* Task goal:
Please check every line of the listing for "link" and copy each line where it is found.

►

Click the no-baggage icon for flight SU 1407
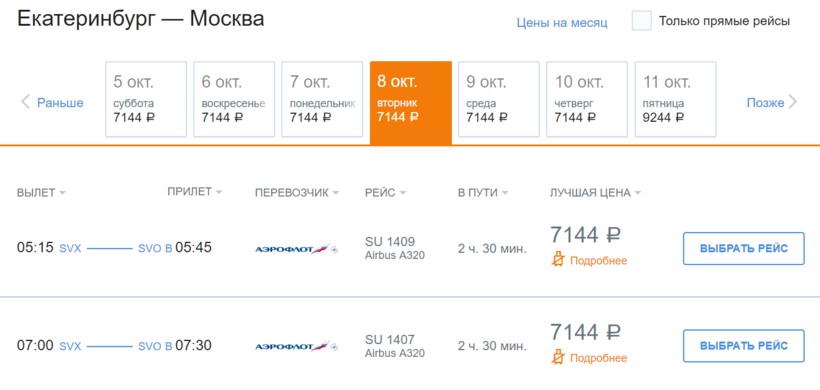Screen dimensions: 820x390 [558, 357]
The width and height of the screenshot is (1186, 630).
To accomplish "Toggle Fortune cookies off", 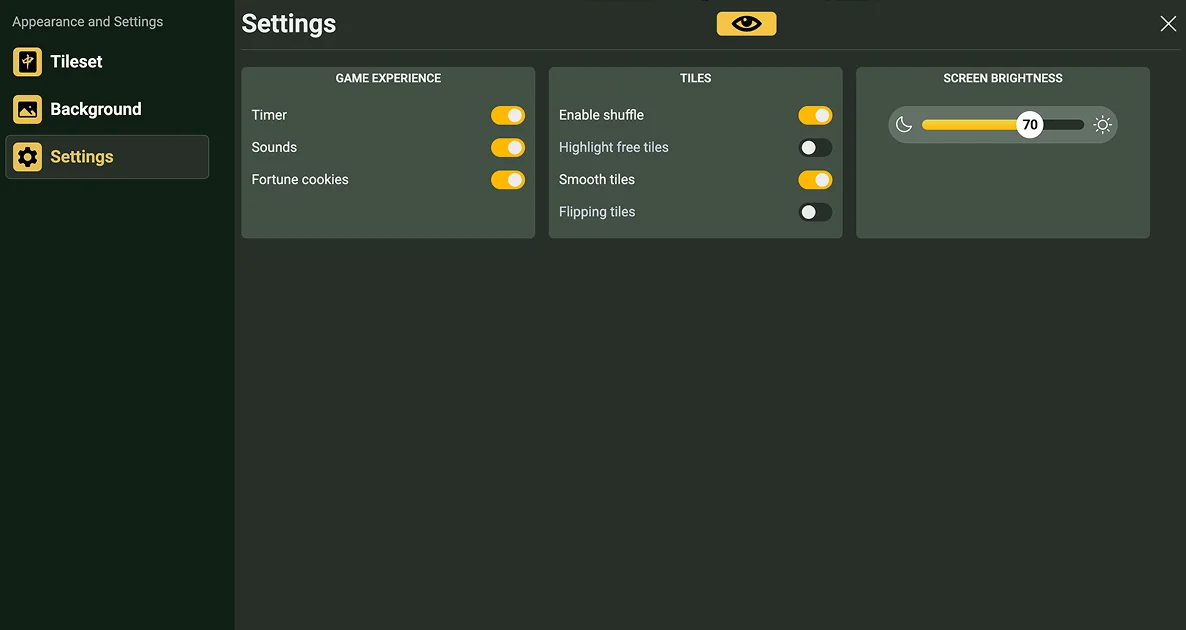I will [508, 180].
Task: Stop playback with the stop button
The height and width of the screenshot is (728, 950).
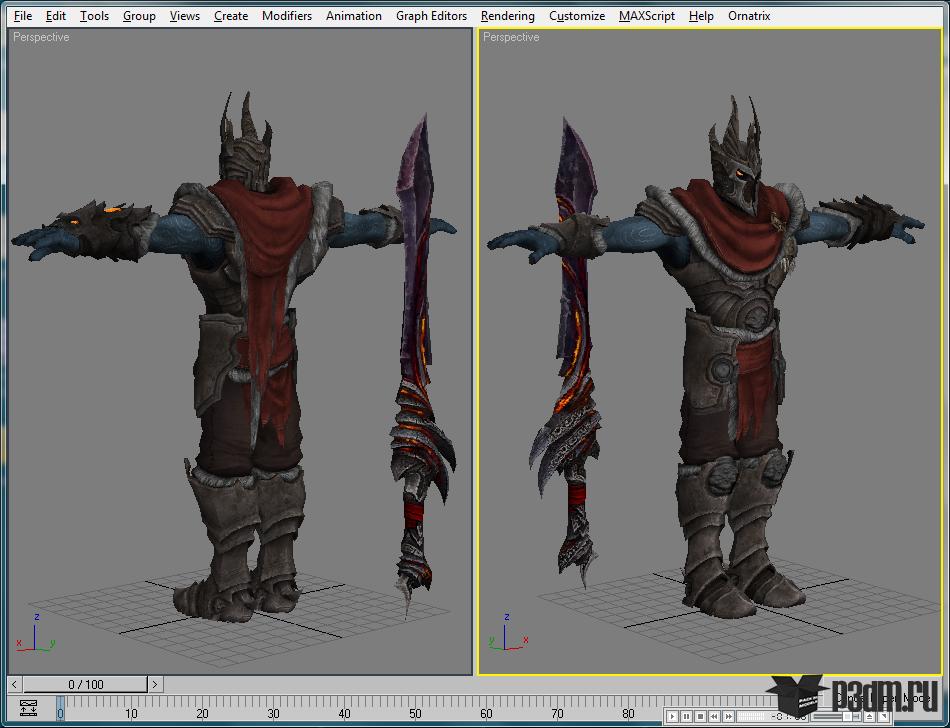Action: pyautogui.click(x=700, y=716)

◄
►

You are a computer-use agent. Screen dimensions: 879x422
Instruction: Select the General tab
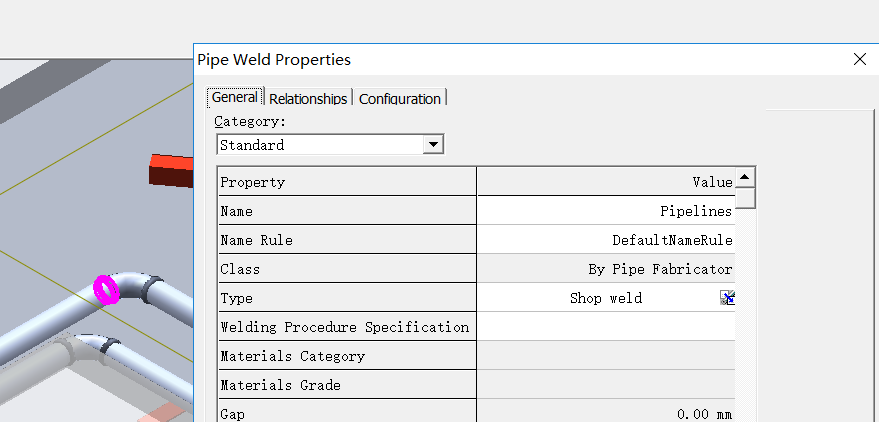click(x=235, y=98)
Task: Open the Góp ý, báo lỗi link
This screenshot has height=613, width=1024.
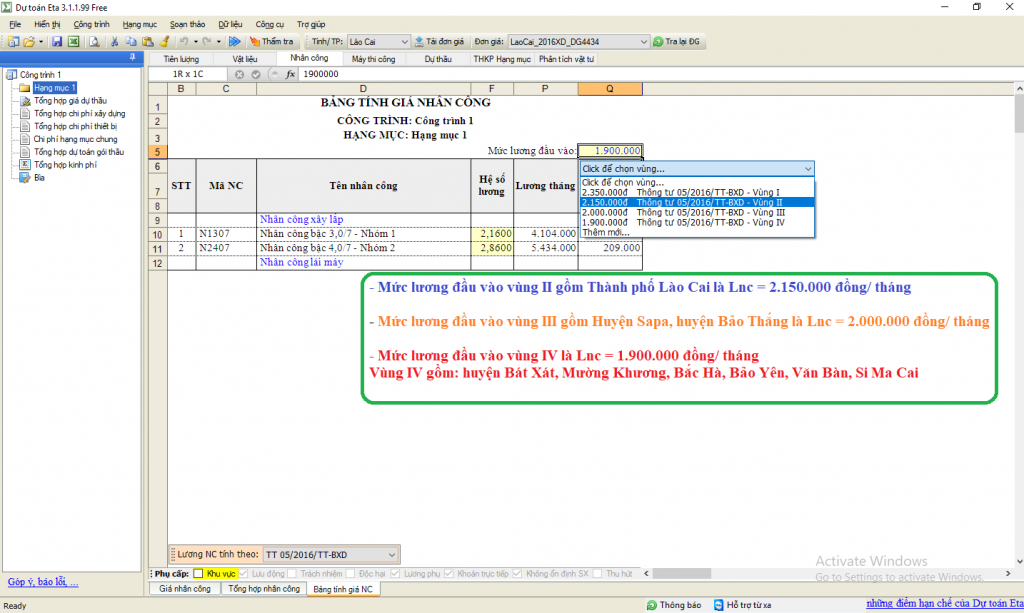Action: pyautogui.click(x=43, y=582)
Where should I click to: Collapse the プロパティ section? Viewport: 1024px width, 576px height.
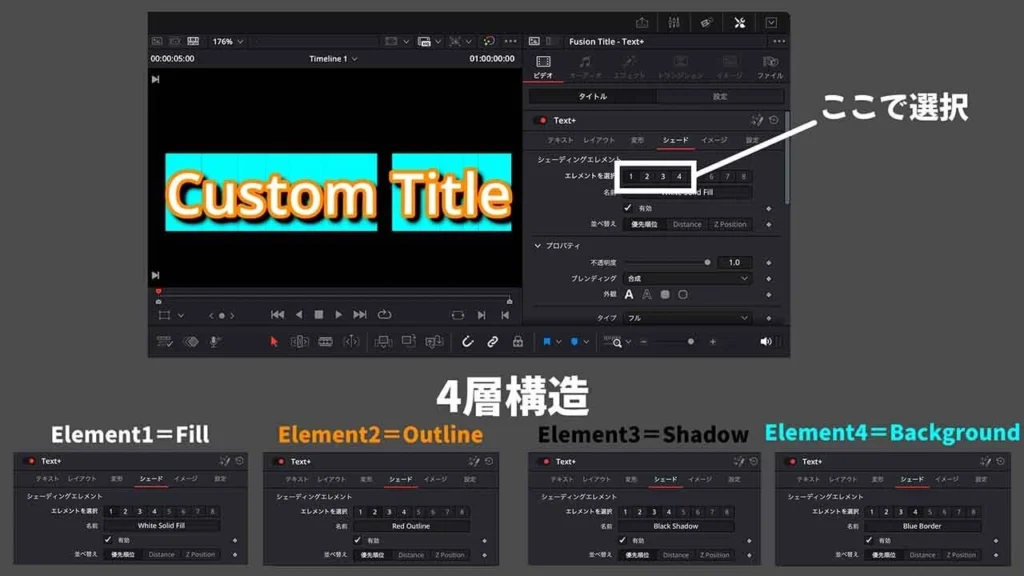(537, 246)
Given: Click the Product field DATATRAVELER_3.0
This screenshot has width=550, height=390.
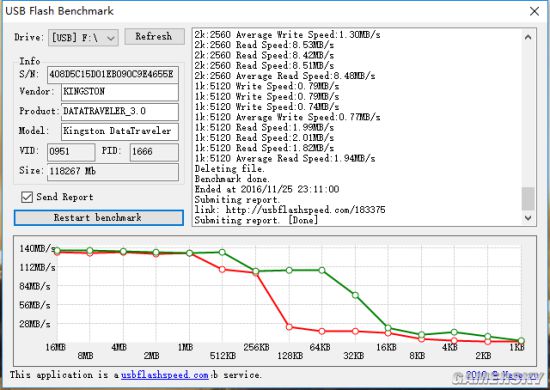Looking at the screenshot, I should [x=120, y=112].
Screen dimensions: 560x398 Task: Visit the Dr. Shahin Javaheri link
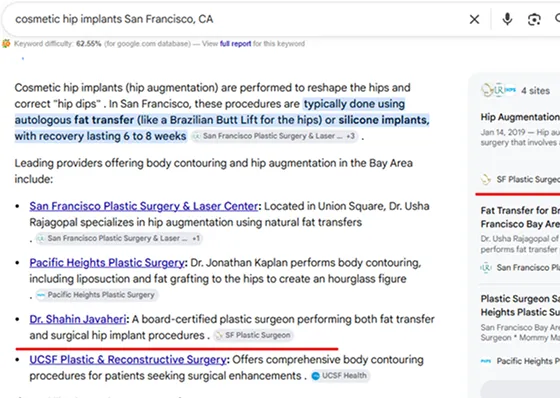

◄

* Exercise answer:
Task: Open the Góp ý, báo lỗi link
Screen dimensions: 560x398 Task: Visit the Dr. Shahin Javaheri link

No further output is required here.